[Word and element locating data]
───

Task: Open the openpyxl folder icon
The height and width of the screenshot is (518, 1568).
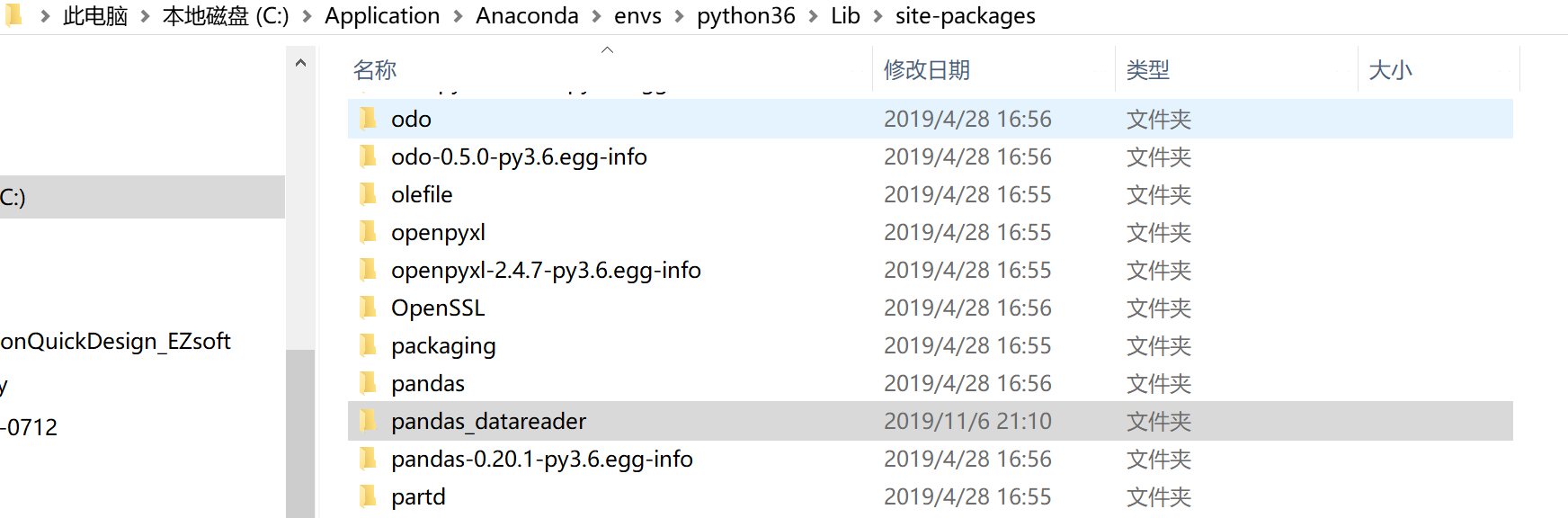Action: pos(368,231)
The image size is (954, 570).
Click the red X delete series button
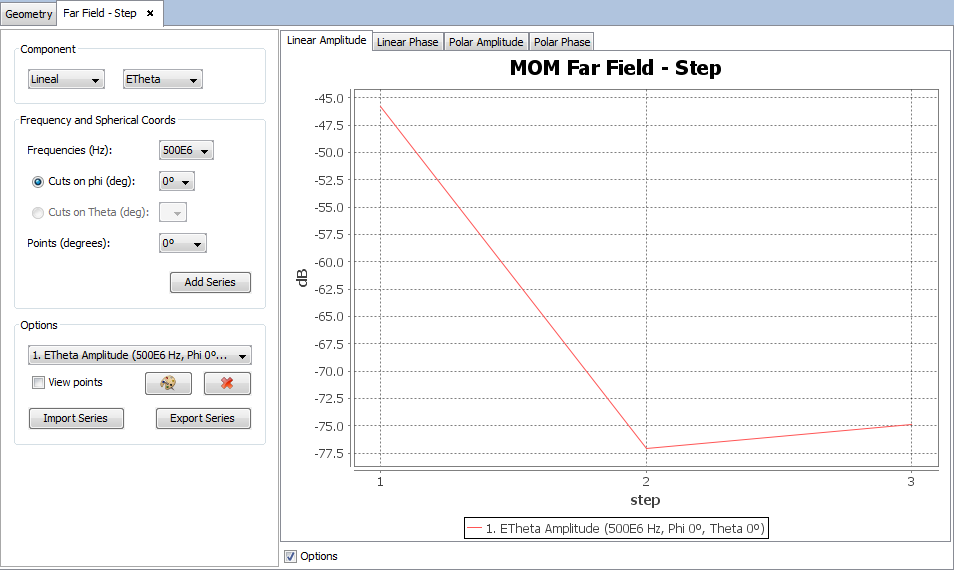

───

— Task objective —
Scale the records: write out every line again, replacing each coordinate given as an answer with that number multiplied by 0.7 and rounded to a whole number, with halves rounded up. Leave all other numbers as they are, and omit the pictures.

— Response to this exercise —
Task: Open the openpyxl folder icon
The height and width of the screenshot is (518, 1568).
Action: pos(258,162)
The image size is (954, 570).
Click the red X delete series button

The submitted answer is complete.